My name is Cynthia Schepers and I am one of the “young adults” who helped lead the research on young adult access to behavioral health supports alongside the Coalition Supporting Young Adults, or CSYA for short. As a former foster youth, I found it very impactful that I could use my experience to drive change. A lot of people had concerns on whether this process could even be youth-led, because of the possibilities of triggers that come with these topics. In response, I would like to state that it is not our job to avoid being triggered, but instead, it is our duty to find a way to participate in some form of healing so that we can deal with triggers as they happen. The youth who become leaders know what we are signing up for, and we do it anyway because it is important to us that we find a way to make the youth who are like us better equipped with mental health resources.
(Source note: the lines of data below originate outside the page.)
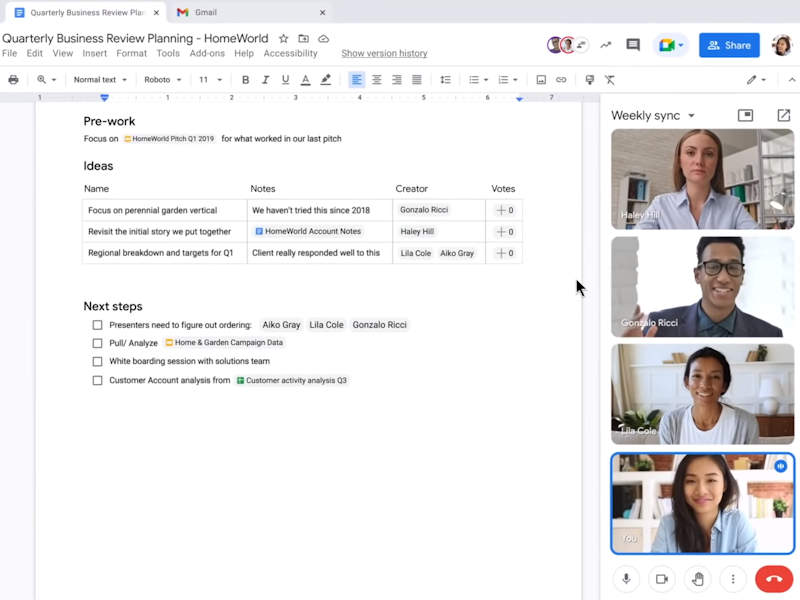The height and width of the screenshot is (600, 800).
Task: Open the Insert menu
Action: point(95,54)
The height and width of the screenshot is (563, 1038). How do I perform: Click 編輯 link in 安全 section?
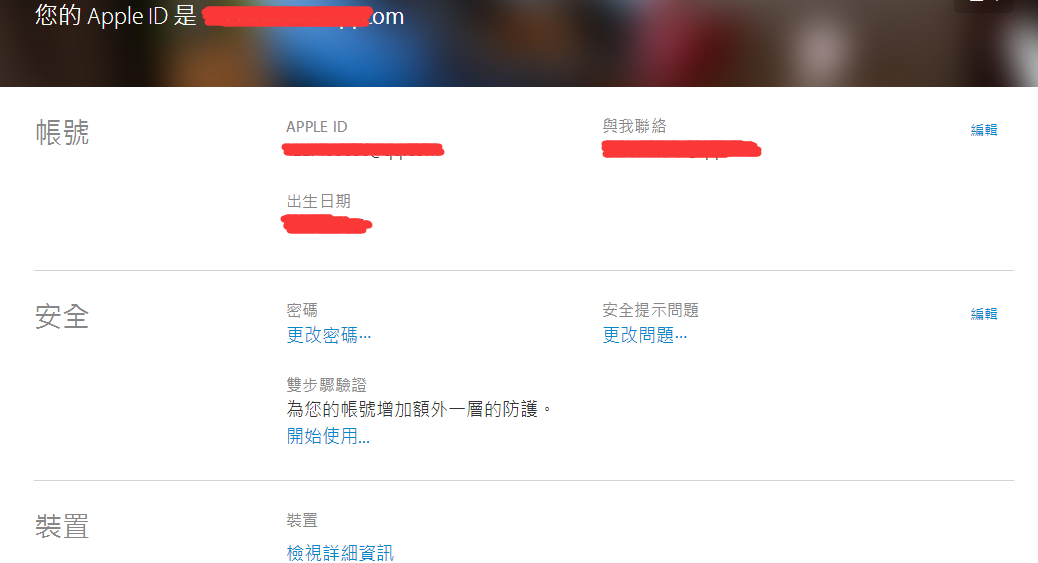(x=984, y=314)
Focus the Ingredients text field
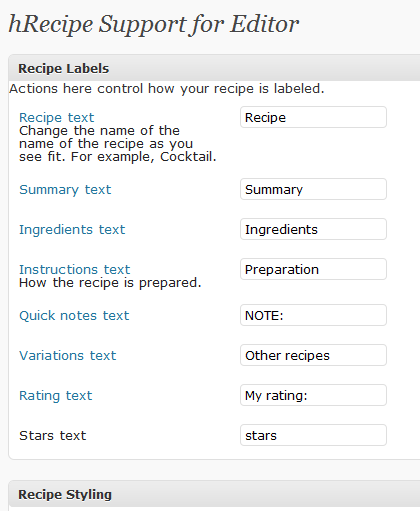The width and height of the screenshot is (420, 511). point(313,229)
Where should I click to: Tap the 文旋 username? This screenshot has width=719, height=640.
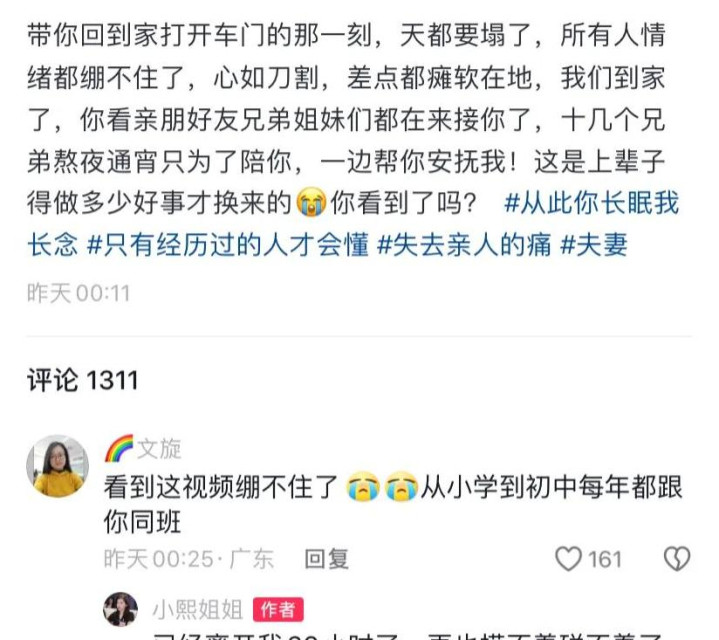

First, for our research, we had to find out what questions were most critical to ask the youth, and the questions had to be detailed because youth do not always know what their needs are, or what realistic service they could ask for. We tackled big topics in mental health such as what resources the youth felt were currently available to them, and any resources they felt were not available but needed to be. We also opened the floor and made some time to talk about suicide prevention services, both currently available and lacking within the system. We talked about if services are available, what stops a young person from utilizing those resources and we heard multiple answers including location, stigma education, etc.
One of the biggest themes that we discussed multiple times was the education of the support and services, that is one of the biggest reasons youth are not utilizing services is simply because they haven’t heard about them. It was not a shock to hear this information, education of support is something I have always been passionate about, but now I have the research to back up that need. Even just us participating in this research gave us the opportunity to educate young adults about resources, because when we would ask about what services the youth felt like they needed, sometimes it would be something that is already in existence, and at that point, we are able to let them know. Education of resources is a no-brainer, we need to share this information with as many youths as possible because it could have an outstanding ripple effect if the youth go on to educate their friends and peers.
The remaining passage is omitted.